Large Deviations Principle for Isoperimetry and Its Equivalence to Nonlinear Log-Sobolev Inequalities
Lei Yu
TL;DR
This work characterizes the large deviations behavior of the isoperimetric profile on high-dimensional product manifolds with CD(0,∞) density bounds, tying the asymptotics to nonlinear log-Sobolev inequalities. By weaving together nonlinear‑entropy, transport-entropy, and geometric measure theory techniques, it proves an exact equivalence: the isoperimetric large deviations exponent Λ(α) equals the square root of a lower convex envelope breveΘ(α). It further develops a comprehensive web of constants (K_CD,K_LS,K_IS,K_T, etc.) and demonstrates dimension-free and infinite-dimensional correspondences, including a Φ-Sobolev generalization and interpretations via typical sets.
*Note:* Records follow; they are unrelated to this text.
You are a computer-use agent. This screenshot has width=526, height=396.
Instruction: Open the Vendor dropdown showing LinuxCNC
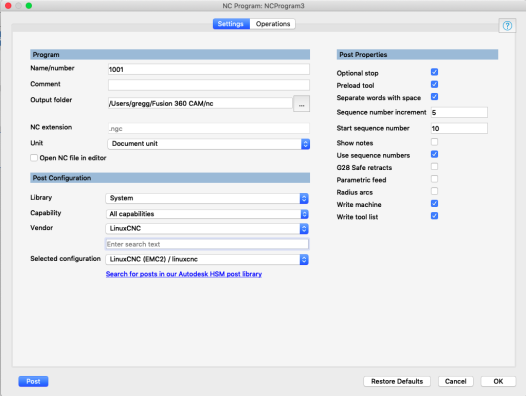coord(207,229)
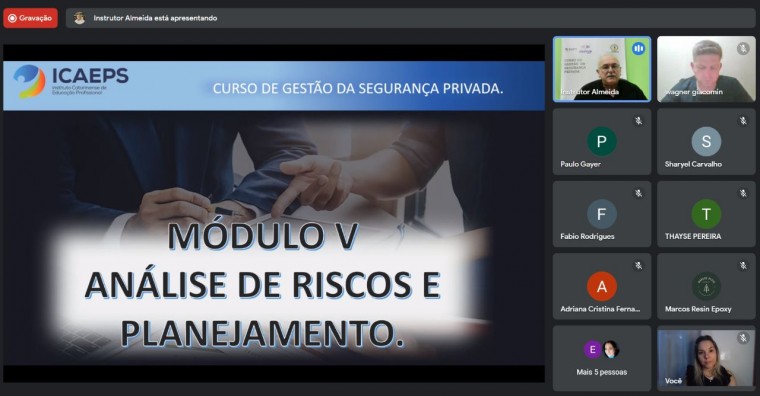Click the muted mic icon on THAYSE PEREIRA's tile
The image size is (760, 396).
pos(743,193)
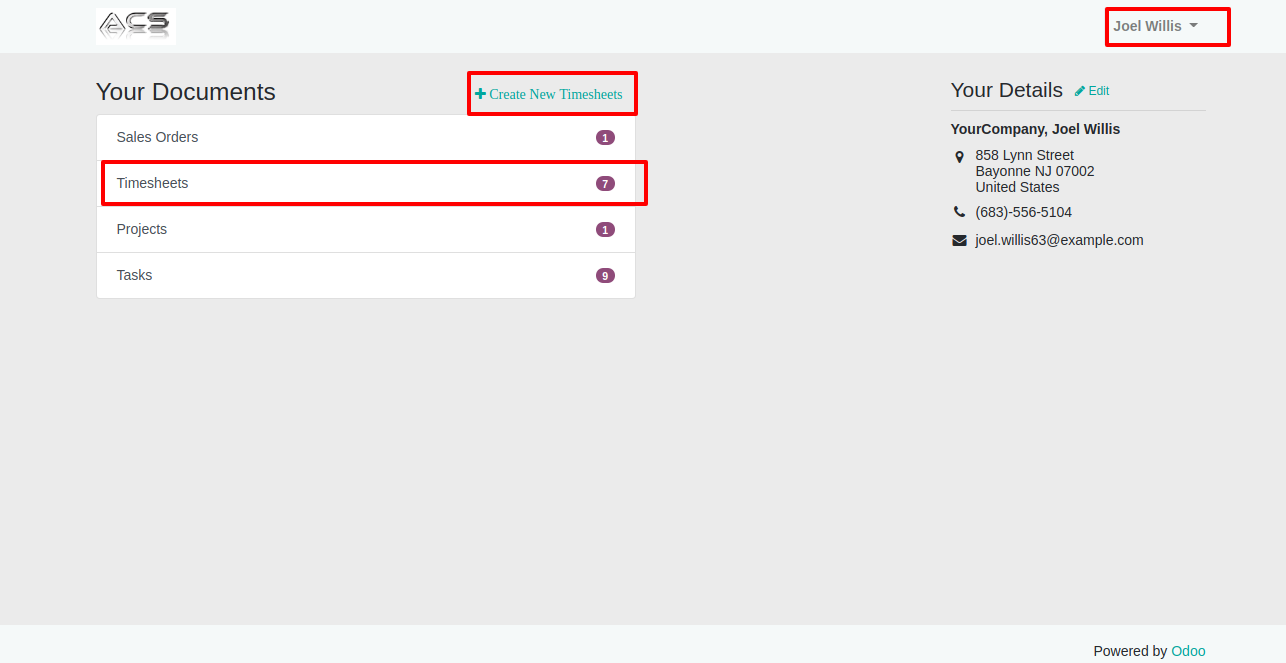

The results illuminate deep connections between isoperimetry, nonlinear Sobolev inequalities, and transport costs, with implications for concentration phenomena in high dimensions.
Abstract
We investigate the large deviations principle (which concerns sequences of exponentially small sets) for the isoperimetric problem on product Riemannian manifolds $M^{n}$ equipped with product probability measures $ν^{\otimes n}$, where $M$ is a Riemannian manifold satisfying curvature-dimension bound $\mathrm{CD}(0,\infty)$. When the probability measure $ν$ admits a finite moment generating function for squared distance, we establish an exact characterization of the large deviations asymptotics for the isoperimetric profile, which shows a precise equivalence between these asymptotic isoperimetric inequalities and nonlinear log-Sobolev inequalities. It is observed that the product of two relative entropy typical sets (or empirically typical sets) forms an asymptotically optimal solution to the isoperimetric problem. The proofs in this paper integrate tools from information theory, optimal transport, and geometric measure theory.